El escultor arousano César Lombera examinará hoy los daños que presenta la escultura del violinista Manuel Quiroga y sus anclajes en el conjunto escultórico de la praza de San José, después de que dos vándalos la derribasen en la madrugada del pasado domingo.
La figura, que ahora custodia en sus dependencias la Policía Local tras retirarla con la ayuda de la grúa municipal y la colaboración de los bomberos, fue tumbada por los dos autores del suceso, que intentaron al parecer hacer después lo mismo con la escultura del escritor Carlos Casares. En ese momento fueron descubiertos por un hostelero de la zona y emprendieron la huida, perseguidos después por una patrulla policial. La Policía Local, que investiga el suceso, no había conseguido ayer identificar a los autores.
No obstante, el concejal de Patrimonio, José Antonio García Lores, insistió ayer en que este tipo de acciones vandálicas son «feitos puntuais, causados por un grupo moi reducido de gamberros».
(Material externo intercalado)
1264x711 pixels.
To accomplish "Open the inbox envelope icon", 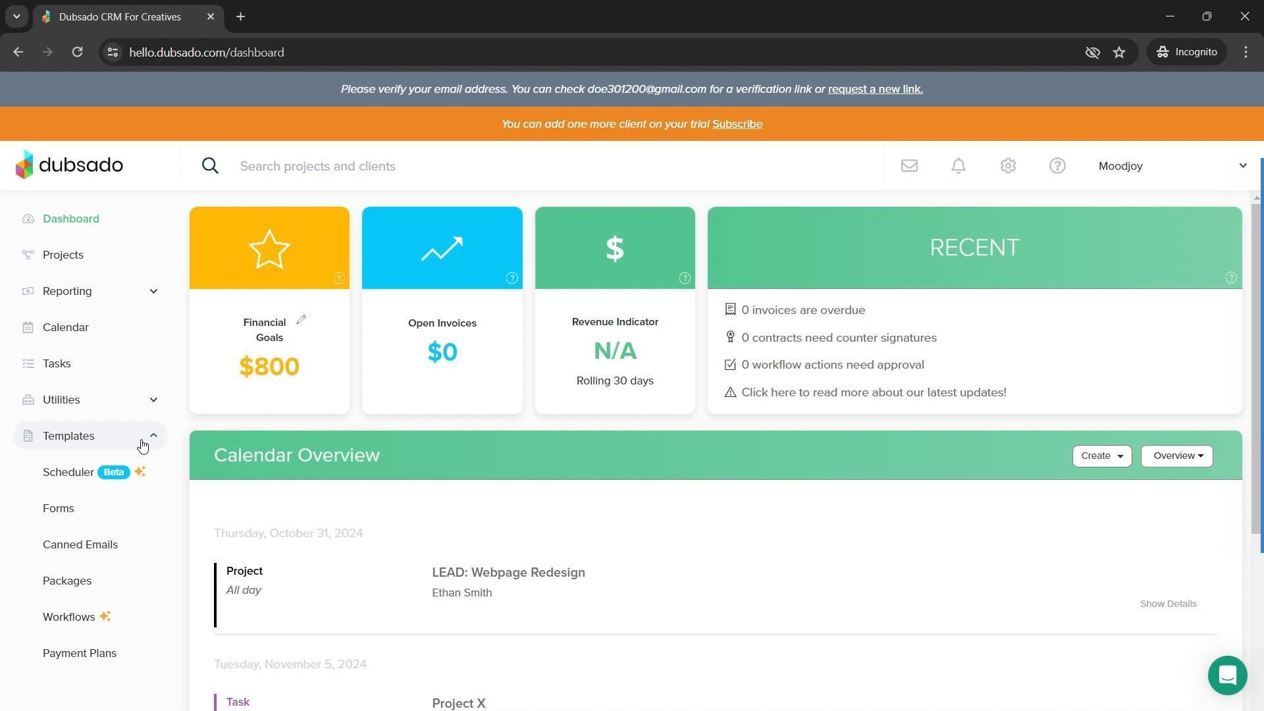I will (909, 166).
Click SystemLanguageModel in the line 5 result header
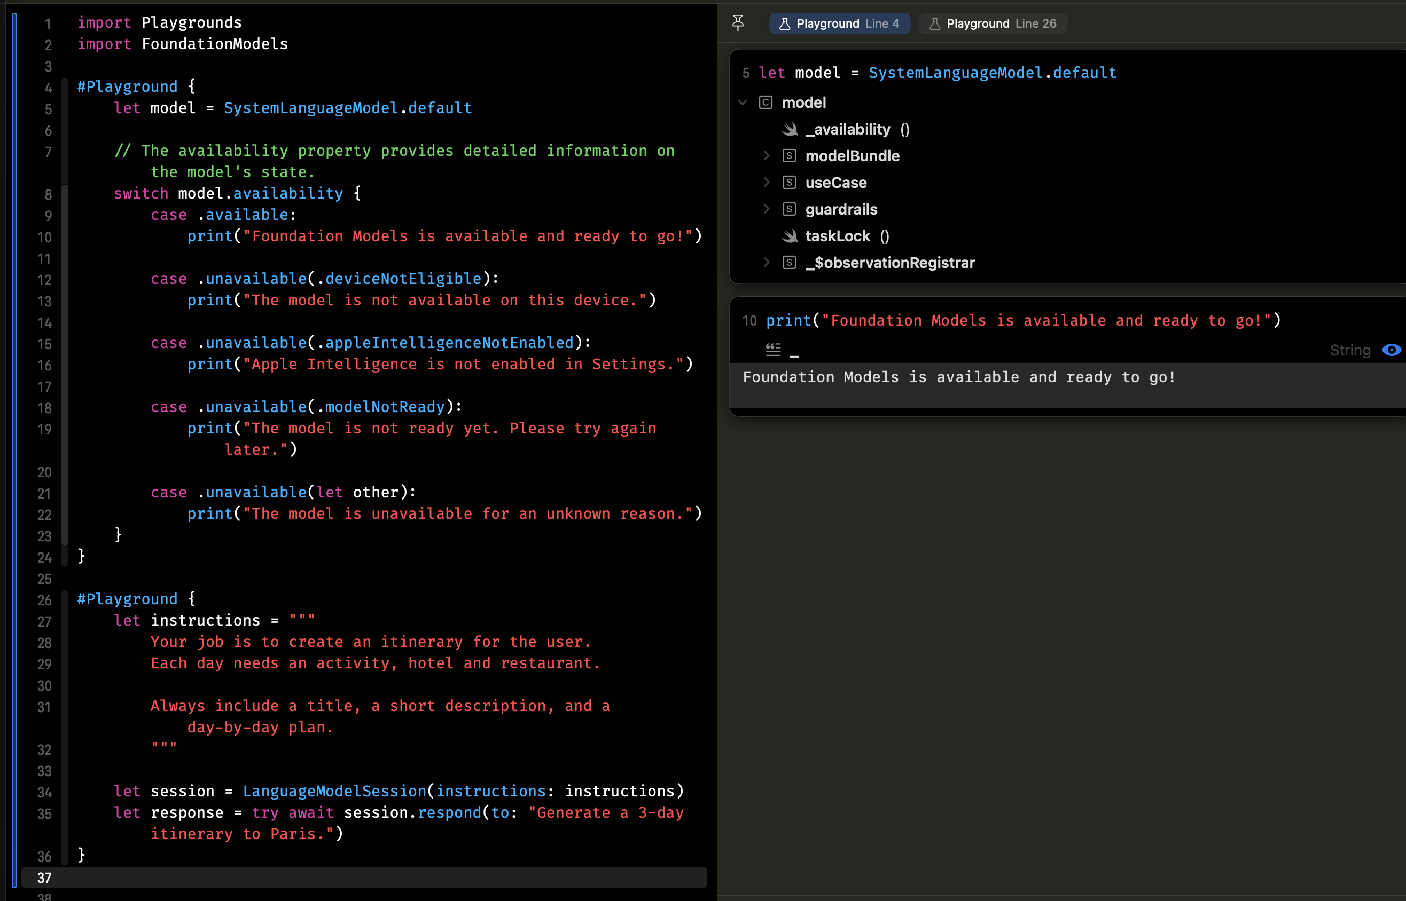 955,73
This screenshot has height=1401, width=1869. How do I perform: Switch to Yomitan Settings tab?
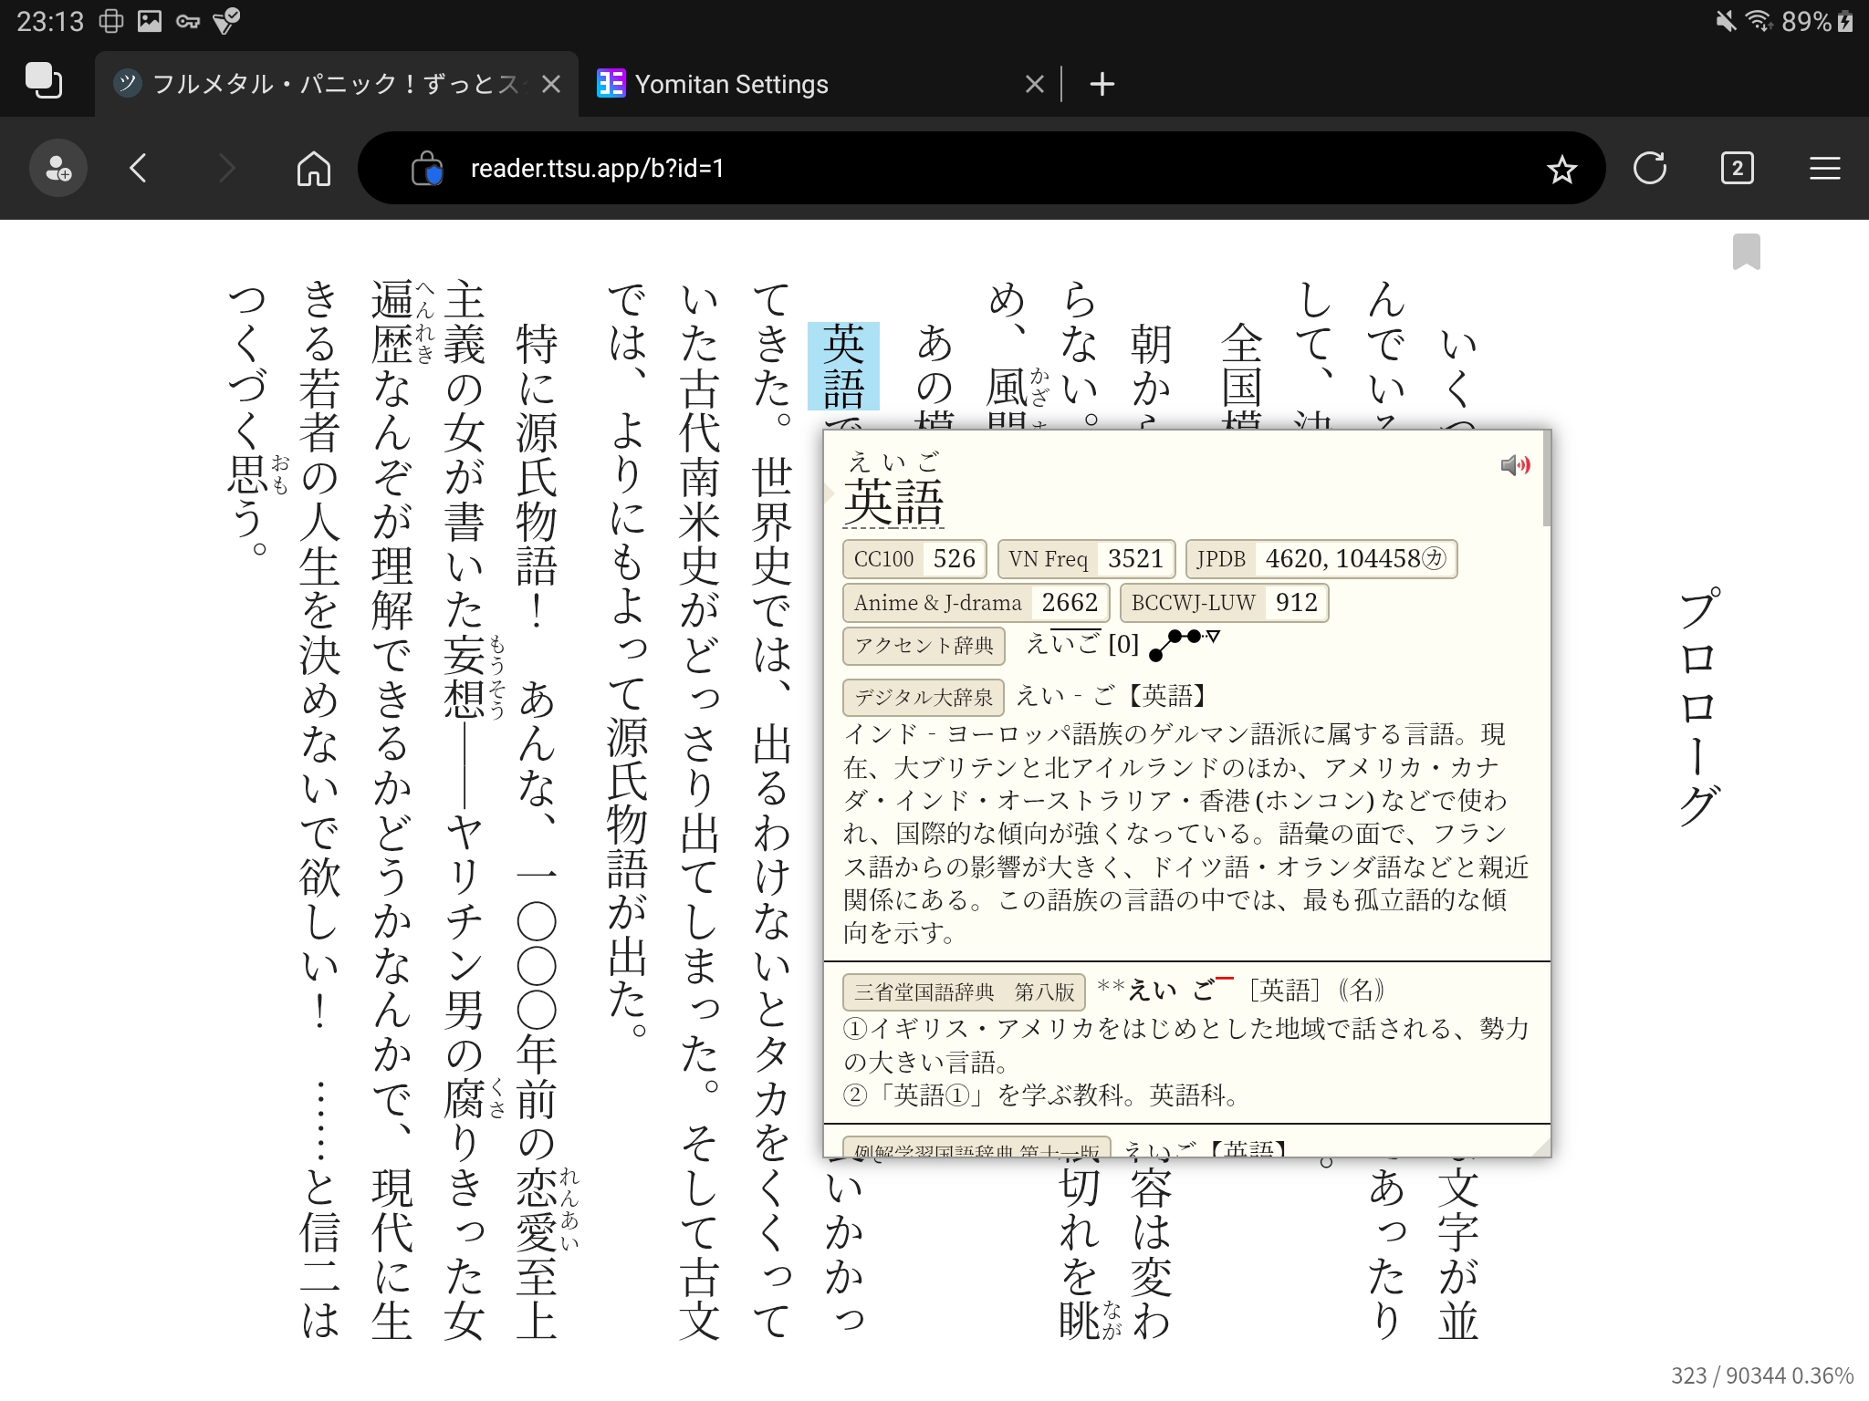click(x=730, y=84)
Lamentó que los dos autores todavía no fuesen identificados, a pesar de que los testigos aportaron datos sobre su vestimenta. Uno llevaba una camiseta roja y otro un chándal. Aseguró además que la escultura «será reparada lo antes posible» e hizo un llamamiento a los ciudadanos para que respeten el patrimonio municipal, «que é o patrimonio de todos»
La más agredida
La figura de Manuel Quiroga es sin duda la más agredida dentro del conjunto escultórico de la praza de San José, que fue inaugurado en enero del 2006 y que desde entonces es uno de los monumentos más fotografiados de la ciudad pontevedresa. Tan solo dos meses después de su instalación, el artista César Lombera ya tuvo que poner un refuerzo al violín de la escultura, porque el arco había sido retorcido en más de una ocasión.
En aquel momento, el escultor instaló un nuevo arco reforzado con policarbonato, capaz de soportar hasta 250 kilos de presión, y aseguró que sería muy difícil que la pieza volviese a ser objeto de una agresión similar. Sin embargo, en octubre de ese mismo año la obra volvía a necesitar reparación, después de varios meses con el arco deteriorado. Y el pasado año, los vándalos volvieron a doblar el violín de Quiroga.